How to Prepare Data for a Predictive Analysis Model
When you’ve defined the objectives of the model for predictive analysis, the next step is to identify and prepare the data you’ll use to build your model. The general sequence of steps looks like this:
Identify your data sources.
Data could be in different formats or reside in various locations.
Identify how you will access that data.
Sometimes, you would need to acquire third-party data, or data owned by a different division in your organization, etc.
Consider which variables to include in your analysis.
One standard approach is to start off with a wide range of variables and eliminate the ones that offer no predictive values for the model.
Determine whether to use derived variables.

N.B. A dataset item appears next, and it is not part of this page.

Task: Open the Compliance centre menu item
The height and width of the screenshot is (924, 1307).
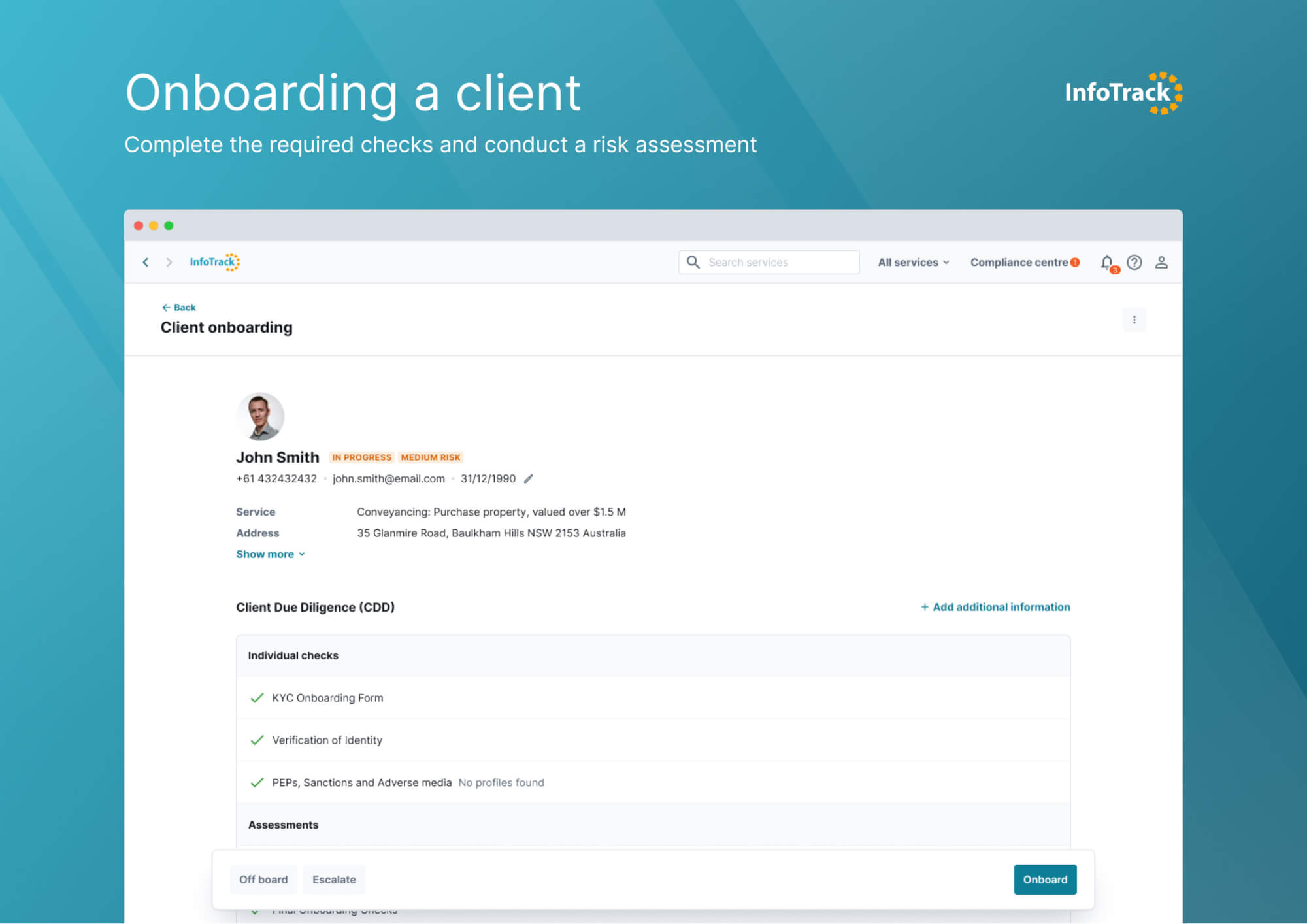Action: (1024, 262)
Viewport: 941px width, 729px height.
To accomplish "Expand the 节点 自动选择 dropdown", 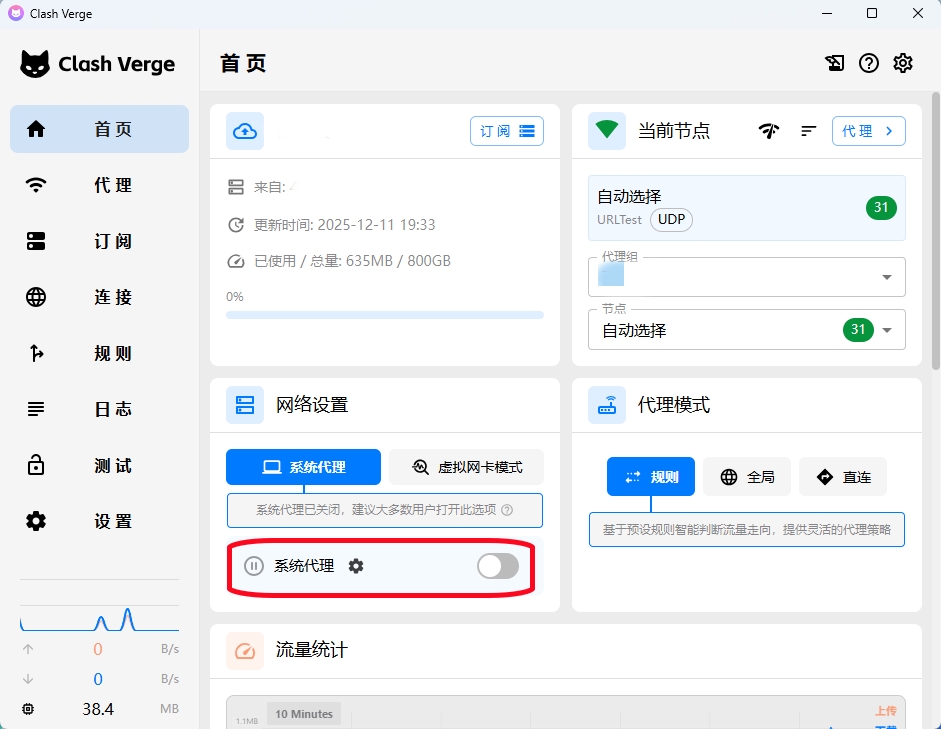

In many cases, a derived variable (such as the price-per-earning ratio used to analyze stock prices) would have a greater direct impact on the model than would the raw variable.
Explore the quality of your data, seeking to understand both its state and limitations.
The accuracy of the model’s predictions is directly related to the variables you select and the quality of your data. You would want to answer some data-specific questions at this point:
Is the data complete?
Does it have any outliers?
Does the data need cleansing?
Do you need to fill in missing values, keep them as they are, or eliminate them altogether?
Understanding your data and its properties can help you choose the algorithm that will be most useful in building your model. For example:
Regression algorithms can be used to analyze time-series data.
Classification algorithms can be used to analyze discrete data.
Association algorithms can be used for data with correlated attributes.
The dataset used to train and test the model must contain relevant business information to answer the problem you’re trying to solve. If your goal is (for example) to determine which customer is likely to churn, then the dataset you choose must contain information about customers who have churned in the past in addition to customers who have not.
Some models created to mine data and make sense of its underlying relationships — for example, those built with clustering algorithms — need not have a particular end result in mind.
Two problems arise when dealing with data as you’re building your model: underfitting and overfitting.
Underfitting is when your model can’t detect any relationships in your data. This is usually an indication that essential variables — those with predictive power — weren’t included in your analysis. For example, a stock analysis that includes only data from a bull market (where overall stock prices are going up) doesn’t account for crises or bubbles that can bring major corrections to the overall performance of stocks.
Failing to include data that spans both bull and bear markets (when overall stock prices are falling) keeps the model from producing the best possible portfolio selection.
Overfitting is when your model includes data that has no predictive power but it is only specific to the dataset you’re analyzing. Noise — random variations in the dataset — can find its way into the model, such that running the model on a different dataset produces a major drop in the model’s predictive performance and accuracy. The accompanying sidebar provides an example.
If your model performs just fine on a particular dataset and only underperforms when you test it on a different dataset, suspect overfitting.